There are a number of limitations to the findings in this study. First, the sedation group was older on average than the restraint group, mainly because of the different time periods of procedures between the two groups. We assume that an increasing number of older children were referred to our clinic, a tertiary referral hospital, for probing after the sedation procedure room was set up. Given the negative prognostic effect of increasing age on successful probing, the age difference between the two groups does not seem to undermine the usefulness of sedation identified in this study. Second, we have a room equipped for inhalation sedation and monitoring in which to perform office probing. This may not be readily set up in other hospital environments. However, we believe that the sedation room offers a more convenient, effective, and satisfying environment for caregivers and children, compared with the operating room. Third, we could not validate other prognostic factors such as bilateral CNLDO, severe symptoms, canalicular stenosis, and obstruction types mainly because of the small sample size and lack of information.
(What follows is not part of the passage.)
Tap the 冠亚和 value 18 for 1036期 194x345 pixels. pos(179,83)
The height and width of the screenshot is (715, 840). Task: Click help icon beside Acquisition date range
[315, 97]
A further prospective study with a larger cohort is required.

5. Conclusions

In conclusion, this study demonstrated that nasolacrimal duct probing for CNLDO had higher success rates when performed under sedation with inhaled sevoflurane than under physical restraint without sedation, especially in children aged ≥12 months. In a subgroup aged ≥12 months, inhalation sedation was the most significant factor associated with success of probing. Therefore, we believe that sedation with inhaled sevoflurane in an office setting is safe, with no significant complications reported, and also efficient, without the need for an intravenous catheter or endotracheal intubation during probing in children with CNLDO.